| Stored dataset items |
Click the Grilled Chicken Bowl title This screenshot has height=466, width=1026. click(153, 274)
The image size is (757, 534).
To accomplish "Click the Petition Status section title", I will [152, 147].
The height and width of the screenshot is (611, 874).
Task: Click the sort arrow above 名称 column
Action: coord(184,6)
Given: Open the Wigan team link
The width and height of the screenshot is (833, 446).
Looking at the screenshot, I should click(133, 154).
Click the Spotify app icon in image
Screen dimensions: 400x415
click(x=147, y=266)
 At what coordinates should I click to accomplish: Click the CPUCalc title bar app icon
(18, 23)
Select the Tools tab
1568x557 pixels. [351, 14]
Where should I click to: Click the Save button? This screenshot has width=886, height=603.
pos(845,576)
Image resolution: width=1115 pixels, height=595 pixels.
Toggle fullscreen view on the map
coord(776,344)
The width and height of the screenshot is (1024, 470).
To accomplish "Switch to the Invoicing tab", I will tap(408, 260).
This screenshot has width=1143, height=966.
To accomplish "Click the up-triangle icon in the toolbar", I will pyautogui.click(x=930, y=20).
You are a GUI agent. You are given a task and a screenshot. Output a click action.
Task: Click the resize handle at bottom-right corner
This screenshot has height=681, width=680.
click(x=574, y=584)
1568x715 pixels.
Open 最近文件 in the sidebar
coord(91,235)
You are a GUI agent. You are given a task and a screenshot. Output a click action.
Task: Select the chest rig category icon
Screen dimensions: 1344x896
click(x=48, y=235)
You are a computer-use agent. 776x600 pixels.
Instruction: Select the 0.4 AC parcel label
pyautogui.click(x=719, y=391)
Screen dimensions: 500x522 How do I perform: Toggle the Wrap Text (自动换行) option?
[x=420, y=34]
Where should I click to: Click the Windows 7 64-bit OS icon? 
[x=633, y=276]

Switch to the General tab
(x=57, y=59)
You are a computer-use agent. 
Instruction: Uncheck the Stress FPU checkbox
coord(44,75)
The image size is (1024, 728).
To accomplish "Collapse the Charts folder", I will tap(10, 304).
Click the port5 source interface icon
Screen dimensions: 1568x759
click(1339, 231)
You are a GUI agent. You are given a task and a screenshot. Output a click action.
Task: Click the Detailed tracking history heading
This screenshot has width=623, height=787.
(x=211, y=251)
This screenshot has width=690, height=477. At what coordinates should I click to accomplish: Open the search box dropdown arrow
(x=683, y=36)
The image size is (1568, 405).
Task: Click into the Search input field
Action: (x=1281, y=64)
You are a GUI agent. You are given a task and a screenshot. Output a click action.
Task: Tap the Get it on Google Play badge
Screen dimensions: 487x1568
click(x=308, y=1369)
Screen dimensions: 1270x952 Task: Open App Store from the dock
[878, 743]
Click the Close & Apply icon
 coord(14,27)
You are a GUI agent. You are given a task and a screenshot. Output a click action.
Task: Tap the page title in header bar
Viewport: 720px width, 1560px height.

| What you are asked to do |
Restate each entry above word for word.

| Completed exercise |
Click the Grilled Chicken Bowl title This screenshot has height=466, width=1026. click(153, 274)
The image size is (757, 534).
To accomplish "Click the Petition Status section title", I will [152, 147].
The height and width of the screenshot is (611, 874).
Task: Click the sort arrow above 名称 column
Action: coord(184,6)
Given: Open the Wigan team link
The width and height of the screenshot is (833, 446).
Looking at the screenshot, I should click(133, 154).
Click the Spotify app icon in image
Screen dimensions: 400x415
click(x=147, y=266)
 At what coordinates should I click to accomplish: Click the CPUCalc title bar app icon
(18, 23)
Select the Tools tab
1568x557 pixels. [351, 14]
Where should I click to: Click the Save button? This screenshot has width=886, height=603.
pos(845,576)
Image resolution: width=1115 pixels, height=595 pixels.
Toggle fullscreen view on the map
coord(776,344)
The width and height of the screenshot is (1024, 470).
To accomplish "Switch to the Invoicing tab", I will tap(408, 260).
This screenshot has width=1143, height=966.
To accomplish "Click the up-triangle icon in the toolbar", I will pyautogui.click(x=930, y=20).
You are a GUI agent. You are given a task and a screenshot. Output a click action.
Task: Click the resize handle at bottom-right corner
This screenshot has height=681, width=680.
click(x=574, y=584)
1568x715 pixels.
Open 最近文件 in the sidebar
coord(91,235)
You are a GUI agent. You are given a task and a screenshot. Output a click action.
Task: Select the chest rig category icon
Screen dimensions: 1344x896
click(x=48, y=235)
You are a computer-use agent. 776x600 pixels.
Instruction: Select the 0.4 AC parcel label
pyautogui.click(x=719, y=391)
Screen dimensions: 500x522 How do I perform: Toggle the Wrap Text (自动换行) option?
[x=420, y=34]
Where should I click to: Click the Windows 7 64-bit OS icon? 
[x=633, y=276]

Switch to the General tab
(x=57, y=59)
You are a computer-use agent. 
Instruction: Uncheck the Stress FPU checkbox
coord(44,75)
The image size is (1024, 728).
To accomplish "Collapse the Charts folder", I will tap(10, 304).
Click the port5 source interface icon
Screen dimensions: 1568x759
click(1339, 231)
You are a GUI agent. You are given a task and a screenshot. Output a click action.
Task: Click the Detailed tracking history heading
This screenshot has width=623, height=787.
(x=211, y=251)
This screenshot has width=690, height=477. At what coordinates should I click to accomplish: Open the search box dropdown arrow
(x=683, y=36)
The image size is (1568, 405).
Task: Click into the Search input field
Action: (x=1281, y=64)
You are a GUI agent. You are given a task and a screenshot. Output a click action.
Task: Tap the Get it on Google Play badge
Screen dimensions: 487x1568
click(x=308, y=1369)
Screen dimensions: 1270x952 Task: Open App Store from the dock
[878, 743]
Click the Close & Apply icon
 coord(14,27)
You are a GUI agent. You are given a task and a screenshot. Output a click action.
Task: Tap the page title in header bar
Viewport: 720px width, 1560px height.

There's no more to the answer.